Giving the industry a further boost, a revision to the electric utility integrated resource planning (IRP) process for future generation deeply parallels the solar-heavy Virginia Clean Economy Act (VCEA). The new rules demand the State Corporation Commission (SCC) impose an intangible “social cost of carbon” to make natural gas appear more expensive and sets as a goal – for the first time in an IRP — a “carbon free energy grid.”

No legislation passed would override the authority the SCC has under the VCEA to approve expanded use of natural gas if grid reliability is threatened, but the legislators behind these bills are determined to prove solar can do the job if only enough of it can be built.  

A distributed energy model known as a “virtual power plant.” which creates incentives for customers to develop their own solar and battery facilities and sell the output back to the utility at times, is now authorized to spread from Dominion Energy Virginia to the smaller Appalachian Power Company and the many rural electric cooperatives.

The caps on how much shared community solar that both Dominion and Appalachian must allow on their networks will now go up substantially. Dominion’s limit will rise from 150 to 525 megawatts, and Appalachian’s will rise from 50 to 150 megawatts. These programs are getting to the size where they could cost other ratepayers money in the form of subsidies, recovered as a purchased power cost.

Not everybody is cheering. Virginia counties are asking Governor Abigail Spanberger (D) to veto a bill that reduces their oversight of proposed major solar facilities within their borders, but smoothing the path for Big Solar was one of Spanberger’s major campaign promises. She spoke often of having the state find a way to overcome local objections to the large projects.

House Bill 711 and its identical Senate companion do not impose the kind of strict controls on local decisions that were included in similar 2025 legislation. But they still have the Virginia Association of Counties objecting in a letter to Spanberger.

They complained all applications will have to be considered “regardless of whether the location of the proposed facility is contrary to local comprehensive plans and land use ordinances,” tools many have used to keep the projects out of their jurisdictions. And then they must go to the State Corporation Commission and explain any rejections.

But overriding local ordinances and local citizen objections was a theme for the solar advocates this session. 

Another pair of bills (see Senate Bill 443) dictate that where a large solar facility is permitted and built, no additional local permitting is required to build major battery storage capacity right alongside of it.
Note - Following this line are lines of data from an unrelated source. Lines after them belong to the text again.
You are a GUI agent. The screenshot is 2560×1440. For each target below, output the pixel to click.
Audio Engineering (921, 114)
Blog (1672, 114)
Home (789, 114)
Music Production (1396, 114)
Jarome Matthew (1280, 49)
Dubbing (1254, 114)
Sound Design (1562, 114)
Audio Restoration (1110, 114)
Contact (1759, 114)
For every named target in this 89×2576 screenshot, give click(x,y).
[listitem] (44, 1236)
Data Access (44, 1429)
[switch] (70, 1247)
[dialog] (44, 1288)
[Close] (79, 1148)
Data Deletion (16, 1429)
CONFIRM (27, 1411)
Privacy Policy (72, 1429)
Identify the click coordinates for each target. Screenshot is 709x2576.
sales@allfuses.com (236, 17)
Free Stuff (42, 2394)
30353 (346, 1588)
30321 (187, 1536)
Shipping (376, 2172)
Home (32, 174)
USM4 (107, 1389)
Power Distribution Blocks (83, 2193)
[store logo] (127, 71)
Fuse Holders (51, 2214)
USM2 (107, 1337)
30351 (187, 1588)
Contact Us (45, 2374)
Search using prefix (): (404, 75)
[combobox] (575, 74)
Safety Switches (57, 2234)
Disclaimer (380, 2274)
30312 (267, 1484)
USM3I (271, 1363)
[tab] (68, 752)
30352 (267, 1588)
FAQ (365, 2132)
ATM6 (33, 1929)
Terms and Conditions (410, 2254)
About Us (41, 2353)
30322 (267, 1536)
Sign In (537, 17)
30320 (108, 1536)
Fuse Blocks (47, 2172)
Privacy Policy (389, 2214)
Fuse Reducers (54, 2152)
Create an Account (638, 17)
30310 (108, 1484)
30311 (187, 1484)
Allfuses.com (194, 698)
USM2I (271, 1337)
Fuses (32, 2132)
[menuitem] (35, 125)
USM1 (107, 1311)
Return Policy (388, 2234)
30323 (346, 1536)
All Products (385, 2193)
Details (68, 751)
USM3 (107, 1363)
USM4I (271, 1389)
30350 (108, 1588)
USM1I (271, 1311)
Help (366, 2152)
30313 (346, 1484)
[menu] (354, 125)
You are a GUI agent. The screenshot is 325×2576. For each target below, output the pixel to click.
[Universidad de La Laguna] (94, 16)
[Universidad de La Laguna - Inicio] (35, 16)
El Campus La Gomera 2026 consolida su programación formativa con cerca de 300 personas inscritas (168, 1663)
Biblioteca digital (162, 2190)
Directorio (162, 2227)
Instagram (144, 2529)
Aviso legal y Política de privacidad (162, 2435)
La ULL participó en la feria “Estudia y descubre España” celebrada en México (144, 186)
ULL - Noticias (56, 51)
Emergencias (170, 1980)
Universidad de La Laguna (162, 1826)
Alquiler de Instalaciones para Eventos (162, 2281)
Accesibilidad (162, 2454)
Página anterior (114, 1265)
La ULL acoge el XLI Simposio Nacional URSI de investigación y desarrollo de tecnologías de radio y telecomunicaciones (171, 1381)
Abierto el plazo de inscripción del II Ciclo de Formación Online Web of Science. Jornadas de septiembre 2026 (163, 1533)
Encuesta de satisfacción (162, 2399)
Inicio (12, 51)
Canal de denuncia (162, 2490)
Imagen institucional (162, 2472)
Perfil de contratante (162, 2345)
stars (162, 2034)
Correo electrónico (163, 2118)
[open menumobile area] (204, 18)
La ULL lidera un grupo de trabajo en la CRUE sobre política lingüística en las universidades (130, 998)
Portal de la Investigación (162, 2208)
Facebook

Pairing solar and battery can improve the utilization (and profits) of the project, but local concerns over battery safety are significant. 

Also overridden are local regulations and utility restrictions on small solar installations that individuals can purchase and supposedly just “plug in” at home, hanging off their balconies or standing out in their yards (see Senate Bill 250). Landlords cannot say no to tenants who want them, with devices of up to 1,200 watts of output permitted. Homeowner association rules do not seem to be voided.

Localities will at least have a choice whether to amend their ordinances to require the installation of solar panels on 100-space and larger parking facilities for non-residential buildings. Senate Bill 26 is like a bill voted last year by Governor Glenn Youngkin (R). The building owner can escape the local mandate if the site is too shady due to tall trees or adjacent buildings. 

The contractors who sell and install solar systems have many new sales angles to pitch. Theirs is the only form of electricity generation getting a major boost from this session, along with the batteries they claim will allow homeowners, businesses or utilities to store all the new solar output.    

Once they have found a new customer, a state-managed “internet-based platform that automates plan review and instantly releases a permit or a permit revision to construct certain residential solar energy systems” will be available day, night and weekends to speed approvals. The state will get that set up by 2028 under Senate Bill 382. Again, localities must accept it.

One of the nine bills that will increase electricity prices mentioned yesterday will have the two large providers using ratepayer dollars to install solar power on the homes of customers eligible based on low income, age or disability. This is big step beyond installing LED light bulbs and insulation to lower home energy demand. 

What could go wrong with all this? Sometimes there is no sun hitting the panels. A law banning cloudy days or shortening the hours of darkness every night would be nice. No such bill was introduced, so the basic shortcomings of solar remain.